+++ Selection +++
Are Renewable Energy Credits Right For Your Company?

This is the fourth in a series of blog posts about renewable energy options for retailers. 

As retailers look to reduce their environmental footprint and grow renewable energy investments, RILA continues to hear from our members that understanding the ever-changing renewables procurement landscape can be challenging. That's why we are developing a new renewable energy guide, which highlights fundamentals of different procurement options and key considerations, specifically for retailers. 
 
In a series of blog posts, we'll be outlining various topics featured in the guide; the fourth in our series, Renewable Energy Credits, is outlined below. We are excited to share the chapters one by one, and to work with partners like Schneider Electric in their development. 

What are Renewable Energy Credits (RECs)? 


Renewable energy credits and similarly Energy Attribute Certificates are how renewable energy is tracked and traded. Companies that voluntarily purchase green power use RECs to make claims to the clean energy generation they represent in the market. Despite generating less revenue compared to other models like power purchase agreements (PPAs) or direct ownership, RECs provide valuable market signals for renewable energy development and carbon reduction goals. 

Who uses them/What are the key benefits? 


Renewable energy credits are affordable, flexible, and highly credible. They are ideal for companies that would like a simple solution to reducing their carbon footprint and meeting renewable energy goals.  

If retailers are constrained by leasing restrictions, need to meet their carbon reduction goals, and want geographical flexibility, RECs are a better option when compared to offsite or onsite PPAs, although RECs are often used in combination with these other systems.
+++
▶ Required actions:
- 1) Extract from the renewable energy credits post everything from "If retailers are" down to "these other systems.".
- 2) In the renewable energy credits post, which partner does RILA name as helping to develop the guide's chapters?
- 3) Carry on writing the blog post about renewable energy credits from its last sentence.
+++ Supplied material +++
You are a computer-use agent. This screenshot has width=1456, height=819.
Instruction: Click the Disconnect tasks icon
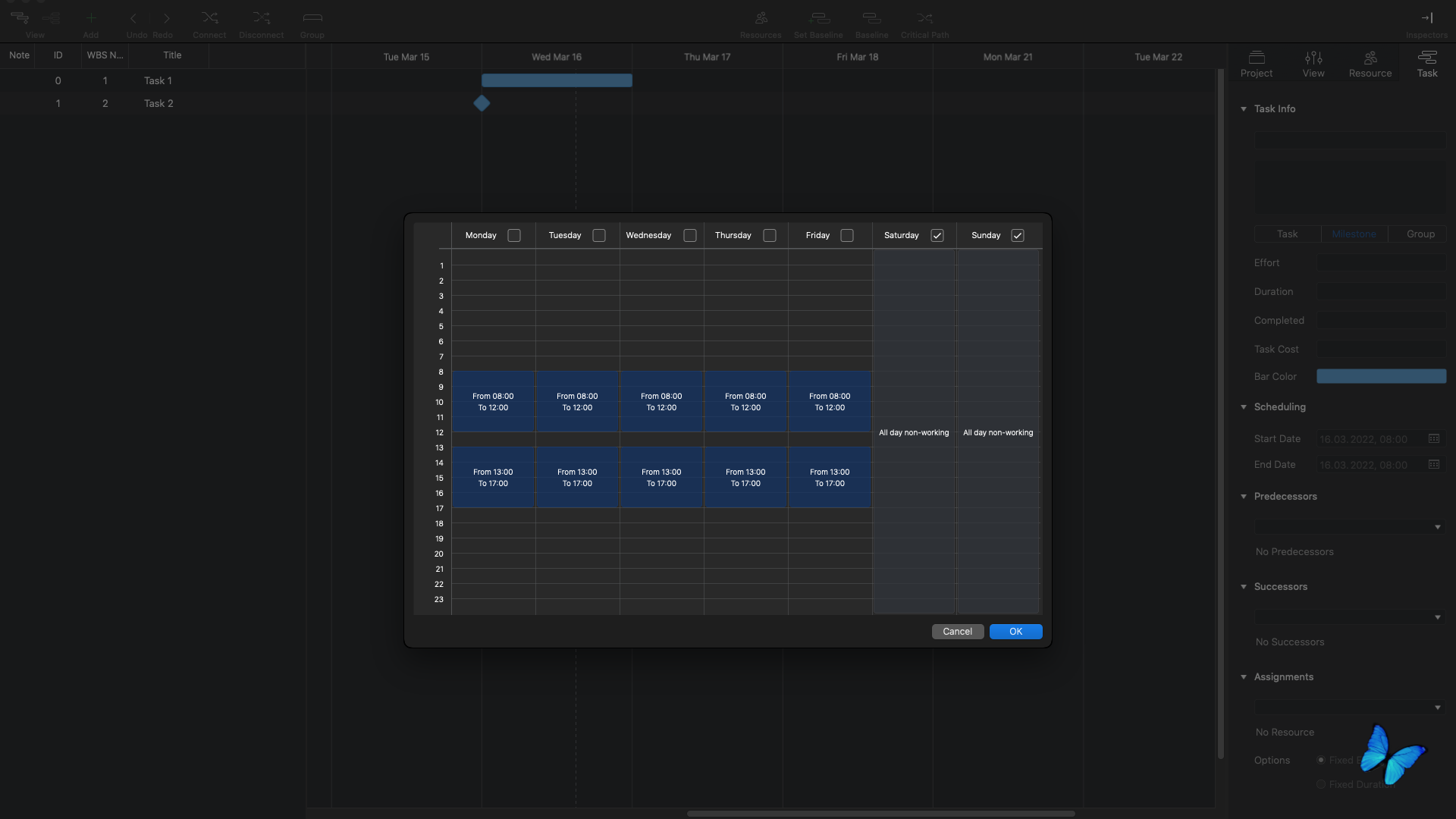click(261, 18)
+++
▶ Outputs by task:
- 1)
If retailers are constrained by leasing restrictions, need to meet their carbon reduction goals, and want geographical flexibility, RECs are a better option when compared to offsite or onsite PPAs, although RECs are often used in combination with these other systems.

- 2) Schneider Electric

- 3)
Kohl's Department Store is a leader in REC purchasing. The company has been a consistent leader on the U.S. Environmental Protection Agency's Green Power Partnership list, and purchases enough RECs annually to address nearly 100% of the company's total electricity load. In addition, retailers such as WalmartH&M, and REI all use RECs to attain and sustain their renewable energy goals. 

Are Renewable Energy Credits right for you? 


Advantages: 

  • Environmental Attributes 

  • Flexibility 

  • Accessibility 

  • Credibility 

Downsides: 

  • Additionality 

  • Reputation 

  • Expense 


Ready to move forward with Renewable Energy Credits? 

Like any renewable energy initiative, engaging company stakeholders is crucial to get buy-in and ensure there is a thorough understanding of the deal structure, benefits, risks, and implementation. Stakeholder groups that should be involved include sustainability and purchasing. Prior to moving forward, the key is to identify short-term or long-term goals around sustainability, carbon reduction, and renewable energy acquisition for your company's needs. 

Learning from other companies is a valuable tool in helping shape the company's overall strategy and decision. These approaches can be found by reviewing the Green Power Partnership of the U.S. Environmental Protection Agency (EPA).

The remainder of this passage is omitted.